Characteristics of plasma boundaries with large density gradients and their effects on the Kelvin-Helmholtz instability Provisionally Accepted

Kanako Seki^1* Yosuke Matsumoto² Naoki Terada³ Takuya Hara⁴ David A. Brain⁵ Hiromu Nakagawa³ James P. Mcfadden⁴ Jasper Halekas⁶ Suranga Ruhunusiri⁵ David L. Mitchell⁴ Laila Andersson⁵ Jared R. Espley⁷ Daniel N. Baker⁵ Janet G. Luhmann⁴ Bruce M. Jakosky⁵

• ¹The University of Tokyo, Japan
• ²Chiba University, Japan
• ³Tohoku University, Japan
• ⁴University of California, Berkeley, United States
• ⁵University of Colorado Boulder, United States
• ⁶The University of Iowa, United States
• ⁷Goddard Space Flight Center, National Aeronautics and Space Administration, United States

Boundaries between space plasmas occur in numerous contexts and scales, from astrophysical jets to planetary magnetospheres. Mass and momentum transport across the boundaries poses a fundamental problem also in the magnetospheric physics. The Kelvin-Helmholtz instability (KHI) is a promising mechanism to facilitate transport. Although previous studies have suggested KHI occurrence in various space plasmas, theory predicts that compressibility prevents KHI excitation at boundaries with large density gradient because of previously-considered boundary structures where density varies with velocity. Based on the observations of a large density gradient boundary by MAVEN at Mars, where we can observe an extreme case, here we show that it is the entropy, instead of the previously-considered density, that varies with the velocity in the real velocity-sheared boundary.
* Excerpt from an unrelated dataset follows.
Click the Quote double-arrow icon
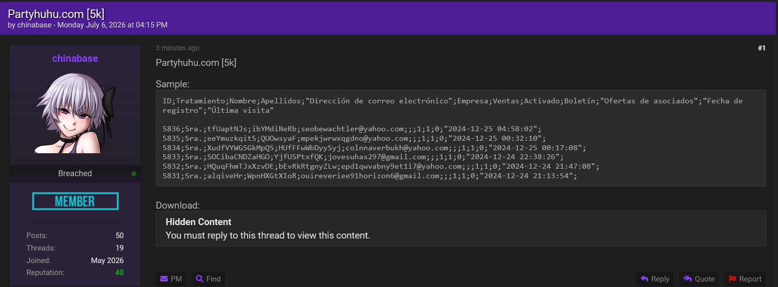Viewport: 778px width, 287px height. 688,279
The entropy-based boundary structure places the velocity shear in a lower density region than the traditional density-based structure, and weakens the compressibility effect. This new boundary structure thus enables KHI excitation even at large density gradient boundaries such as at the ionopause of unmagnetized planets and plasmapause of magnetized planets. The result suggests ubiquitous occurrence of KHI in the plasma universe and emphasizes its important role in planetary cold plasma escape from unmagnetized planets.